Le Conseil fédéral souhaite mettre en place des systèmes de tarification de la mobilité dans les années à venir, et Genève pourrait être parmi les villes concernées par un péage urbain.

Or, on peut être sceptique quant à l’opportunité d’instaurer un tel péage dans les villes de Suisse. Quand, en 2015, le Conseil fédéral a présenté son projet stratégique de tarification de la mobilité, la CCIG s’est d’ailleurs déclarée fermement opposée à l’objectif du Conseil fédéral d’utiliser la tarification de la mobilité comme outil de gestion des déplacements. Le bilan de telles mesures sur le plan économique serait vraisemblablement négatif.

Un péage urbain renchérirait certainement grandement la mobilité dans les zones urbaines, ce qui porterait atteinte à leur attractivité et à leur dynamisme économique. Certes, si un péage permettrait éventuellement de faire baisser quelque peu la congestion sur le réseau routier, les usagers circulant en ville et prêts à débourser le montant circuleraient probablement mieux. Rappelons cependant l’exemple londonien : la baisse des embouteillages initialement observée s’est résorbée assez rapidement.

Pour les commerces des centres-villes, le bilan serait très vraisemblablement négatif. La Suisse, au contraire de la Suède ou du Royaume-Uni, est un petit territoire et la majorité de la population, surtout à Genève, vit à quelques kilomètres d’une frontière. Le tourisme d’achat constitue déjà une menace pour le commerce de détail helvétique, avec quelque 10% du volume global du secteur consommé à l’étranger. Or, qui peut croire que la clientèle serait prête à débourser un tarif « londonien » de 14 francs pour accéder aux villes du canton, alors que les centres commerciaux sis en France voisine lui tendent les bras ? L’équation est en effet fort simple : si l’on ajoute une taxe d’entrée aux autres désavantages dont souffrent les commerces genevois – régime d’heures d’ouverture nettement plus strict qu’en France, par exemple –, l’activité commerciale du centre-ville en diminuera d’autant plus. Rappelons que le commerce de détail genevois (et suisse dans son ensemble) connaît déjà des baisses continues de chiffre d’affaires.

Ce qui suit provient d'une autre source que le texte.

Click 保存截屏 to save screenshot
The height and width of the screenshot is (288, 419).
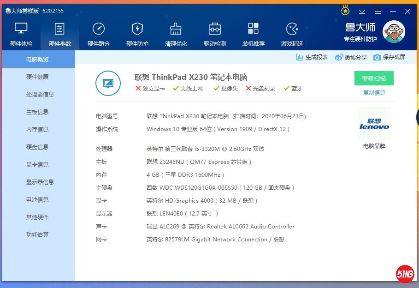pos(389,57)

Il faut donc éviter autant que possible d’empirer une situation déjà bien difficile.

Les entreprises effectuant des livraisons ou des travaux en ville seraient, elles aussi, soumises au péage urbain. En se basant sur l’expérience londonienne, rien n’indique qu’elles profiteraient en retour d’une amélioration substantielle des conditions de circulation. Les charges auxquelles elles sont soumises sont déjà suffisamment élevées, et il convient plutôt d’explorer les pistes d’allégements plutôt que de chercher à les alourdir.

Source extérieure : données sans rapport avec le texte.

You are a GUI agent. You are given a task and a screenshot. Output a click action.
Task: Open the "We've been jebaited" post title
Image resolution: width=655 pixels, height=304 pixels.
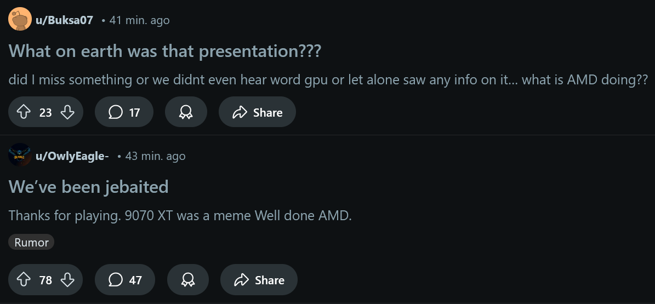tap(89, 186)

Enfin, les pendulaires et autres travailleurs se rendant chaque jour en ville seront, eux aussi, parmi les perdants de l’opération. Le Conseil fédéral souhaite non seulement tarifer les déplacements, mais imposer des prix plus élevés aux déplacements aux heures de pointe, tant en véhicule privé que dans les transports publics, en l’occurrence via des prix du billet évolutifs en fonction de l’heure et de la demande. On verrait apparaître une sorte d’impôt spécifique sur les pendulaires. Il a été conçu pour les inciter à ne pas se rendre au travail ou pour profiter du fait qu’ils n’ont pas le choix de se déplacer à ces heures pour engranger des recettes plus importantes.

Quelles alternatives ?

Quelles solutions alternatives face à l’engorgement des routes ? Le péage urbain ne constituant pas une solution adéquate, il faut privilégier un bouquet de solutions susceptibles non seulement d’être plus efficaces, mais aussi de ne pas pénaliser l’activité économique.

En premier lieu, Genève doit urgemment rattraper son retard en termes d’infrastructures de transport. Si l’entrée en service du CEVA contribuera substantiellement à l’amélioration des conditions de circulation sur le territoire cantonal, le renforcement de l’offre en transports publics doit également s’accélérer, de part et d’autre de la frontière. A cet égard, Genève est à la traîne en regard des autres grandes villes du pays. En matière d’infrastructures routières aussi, Genève doit combler ses lacunes en commençant par procéder au plus vite à l’élargissement de l’autoroute de contournement, puis en réalisant la traversée du lac.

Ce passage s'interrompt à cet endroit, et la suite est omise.